The man had been in line for three minutes. The man had seen six people hand over their health card. The man was completely astonished to learn so suddenly that he, too had a health card – and what’s more, somebody might ever want to see it. He scuffled through all his pockets one after another, pulled out a big wad of mashed Kleenexes, checked all his pockets again, pulled out his keys and dropped them and picked them up again, checked all his pockets a third time and found his health card in his wallet in the first pocket he looked, and did all of this while keeping up a running commentary of ‘ohh,’ ‘ahh,’ ‘err,’ ‘sorry,’ and ‘I’m sure it was…’
The assistant gave the man a friendly, patient smile that had nothing to do with reality, took the health card, scribbled in a folder, and handed it back carefully instead of throwing it at his head. “Down the hall, to your left. The Waiting Room.”
“Oh, the waiting room.”
“No, the Waiting Room.”
“Oh. My second left?”
“Your first.”
“My left or your left?”
“Yours.”
“Right now, or the way I was when I was facing you?”
“Right now.”
“Right now or left now?”
“Health card, please,” said the assistant to the next person in line.
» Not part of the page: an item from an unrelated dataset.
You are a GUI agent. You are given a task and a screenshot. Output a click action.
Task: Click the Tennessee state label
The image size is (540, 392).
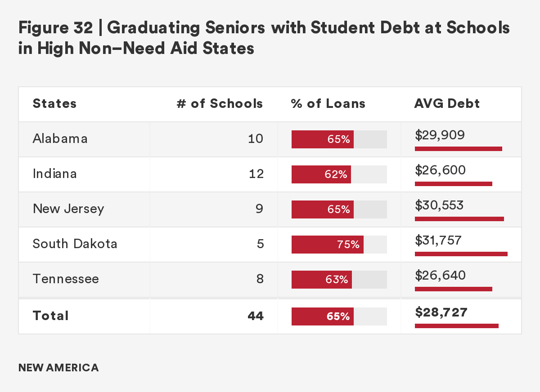coord(66,279)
The man stood there for a little while until he realized he wasn’t getting any more attention, then wandering off. It was on his first left.

It, of course, was the Waiting Room.

The Waiting Room was coloured in beige and boredom, and decorated in soft ‘80s numbness. The air tasted like it hadn’t moved since the 40s, and the floor grumbled angrily when used. A big wooden door at the far end sealed away the doctor, behind oaken sternness and a big overhead bell that looked capable of summoning a most foreboding DING.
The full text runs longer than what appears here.